→ **TRY IT**
Whatever comes before the line containing "You are a GUI" stays out; transcribe that line and all that follow to the end of the records exactly, with no pictures.

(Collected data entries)
+===+
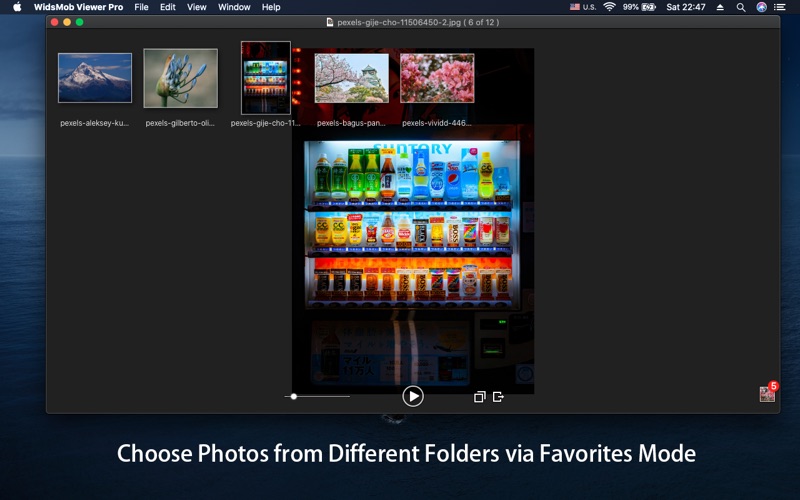
Task: Click the Siri icon in menu bar
Action: tap(762, 7)
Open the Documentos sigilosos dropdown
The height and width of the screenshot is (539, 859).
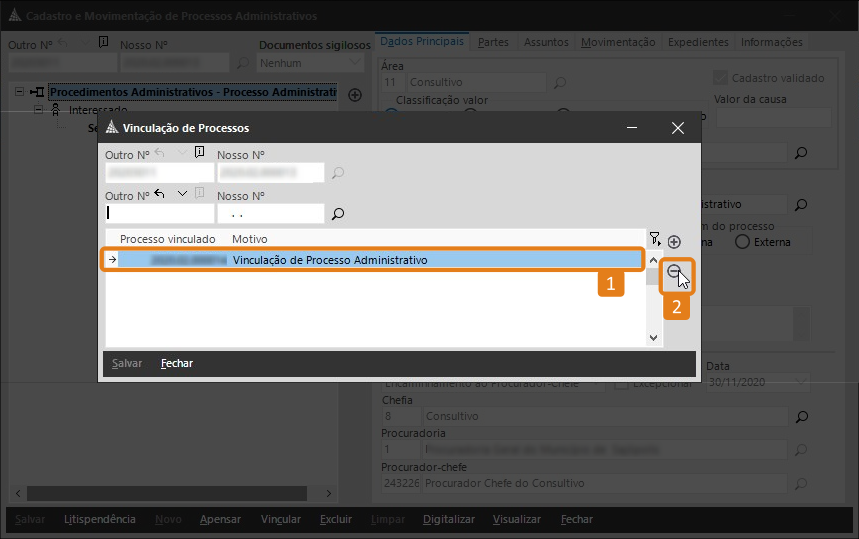click(x=310, y=63)
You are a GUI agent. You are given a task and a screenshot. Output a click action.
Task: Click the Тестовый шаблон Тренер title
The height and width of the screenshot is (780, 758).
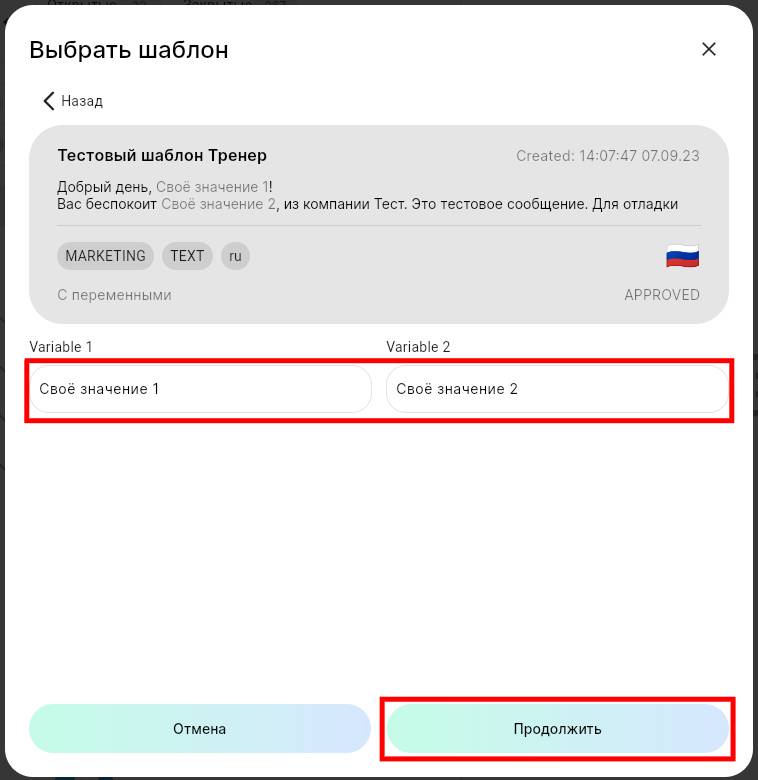click(162, 155)
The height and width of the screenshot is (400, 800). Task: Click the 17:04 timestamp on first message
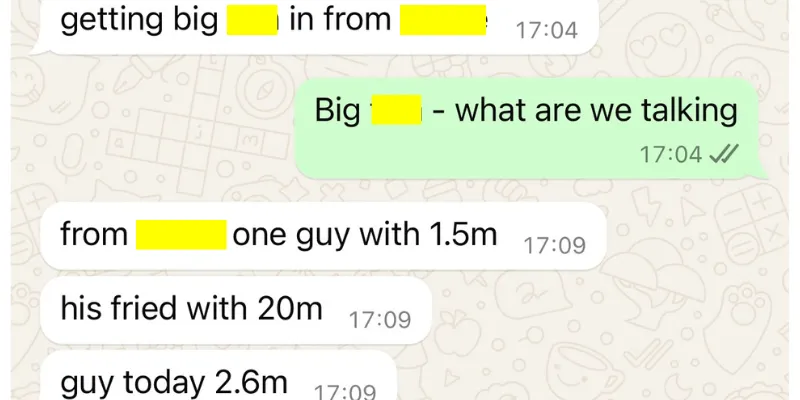[x=547, y=30]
+===+
→ **ANSWER TO THIS EXERCISE**
You are a GUI agent. You are given a task and a screenshot. Output a click action.
Task: Click the Тестовый шаблон Тренер title
The height and width of the screenshot is (780, 758).
click(162, 155)
The height and width of the screenshot is (400, 800). Task: Click the 17:04 timestamp on first message
[x=547, y=30]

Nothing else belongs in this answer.